“Congress shall make no law respecting the establishment of religion, or prohibiting the free exercise thereof.”
Thus began the first of the Ten Amendments, or Bill of Rights, which were approved SEPTEMBER 25, 1789.
“The Father of the Bill of Rights” was George Mason of Virginia.George Mason was the richest man in Virginia, owning 15,000 acres.
When George Washington was chosen to be the Commander of the Continental Army, George Mason was drafted by the citizens of Virginia to fill Washington’s place in the Continental Congress. George Mason wrote the Virginia Declaration of Rights, which Jefferson drew from to write the Declaration of Independence.
George Mason stated before the General Court of Virginia:
“The laws of nature are the laws of God, whose authority can be superseded by no power on earth.”
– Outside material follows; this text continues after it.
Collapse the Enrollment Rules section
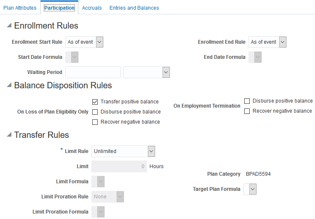Image resolution: width=315 pixels, height=219 pixels. click(x=9, y=26)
George Mason’s phrase was mirrored by Jefferson’s:
“The laws of nature and nature’s God.”
At the Constitutional Convention, George Mason called for an end of the slave trade, desiring to immediately ban any more slaves from being brought into the into the country and that slavery should not spread into new states. He called slavery a “slow poison” and argued for the gradual emancipation of all slaves.
On August 22, 1787, George Mason stated:
“Every master of slaves is born a petty tyrant. They bring the judgment of heaven upon a country. As nations cannot be rewarded or punished in the next world, they must be in this. By an inevitable chain of causes and effects, Providence punishes national sins, by national calamities.”
George Mason argued in favor of citizens being armed, as he stated at Virginia’s Ratifying Convention, 1788 (3 Elliot, Debates at 380):
“When the resolution of enslaving America was formed in Great Britain, the British Parliament was advised…to disarm the people; that it was the best and most effectual way to enslave them; but that they should not do it openly, but weaken them, and let them sink gradually, by totally disusing and neglecting the militia.”